The report highlights the importance of land to NZ’s continued economic prosperity as our two top export-earners, primary production and tourism, rely on our land. In 2016, half of NZ’s total export earnings came from primary production.
The report substantiates horticulture’s concerns about ongoing urban and lifestyle block expansion into prime growing land. It shows that urgent action is required to slow this down. Fruit and vegetables, in particular, are grown close to cities and towns.
This is because it is where high quality soils are found and before improvements in transportation, produce was grown close to where it was eaten. Between 1996 and 2012 urban land area increased by 10 per cent. Auckland led the urban expansion, followed by the Waikato and Canterbury. Of the high class land in Auckland, 8.3 per cent was lost to houses.
Land fragmentation – where large commercial growing areas are subdivided into smaller lifestyle blocks on the fringes of urban areas – is covered in the report, noting the risk this poses to keeping high quality soils for growing food.
Of Auckland’s most valuable growing land for example, 35 per cent is in lifestyle blocks. Commercial food growing businesses adjacent to new urban areas and lifestyle blocks are getting constrained by sensitivities which affect their ability to grow.
Our question remains – where are we going to grow healthy fruit and vegetables if the high quality soils continue to be lost to urban and lifestyle development? There needs to be a balance between housing and feeding people. If this development is not controlled and constrained, our future ability to feed ourselves and earn valuable export dollars will be lost. Now is the time to act, before it is too late.
Environment Minister David Parker has heard our calls for action and is acting to address the problem. He is quoted as saying about the report: “I was particularly troubled by how much of our urban growth is occurring in our irreplaceable highly productive land. Even in a country as lucky as NZ we only have limited quantities of these high-class soils”.

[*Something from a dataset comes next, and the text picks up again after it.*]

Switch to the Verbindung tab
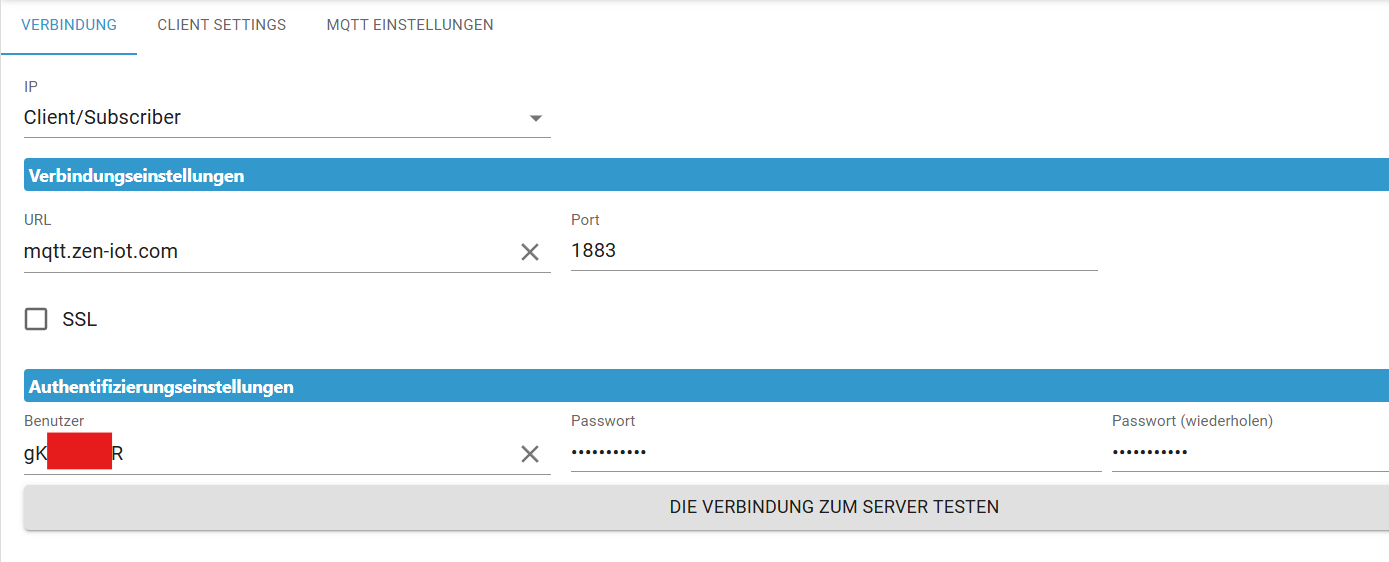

In fact, only 5.2 per cent of all our land is high quality land. Minister Parker is taking steps to address the loss of prime horticultural land, as well as the impacts lifestyle blocks have on our most productive land. He has asked his Ministry for the Environment to start work on a National Policy Statement protecting Versatile Land and High Class Soils nationwide. He says: “We have to ensure we have enough land to build the houses people need, but we must protect our most productive areas too”.
This is exactly what Horticulture NZ has been campaigning for. An NPS will provide a direction to councils to protect the land we need for growing vegetables and fruit. This is an excellent response and one the Minister is acknowledged for making.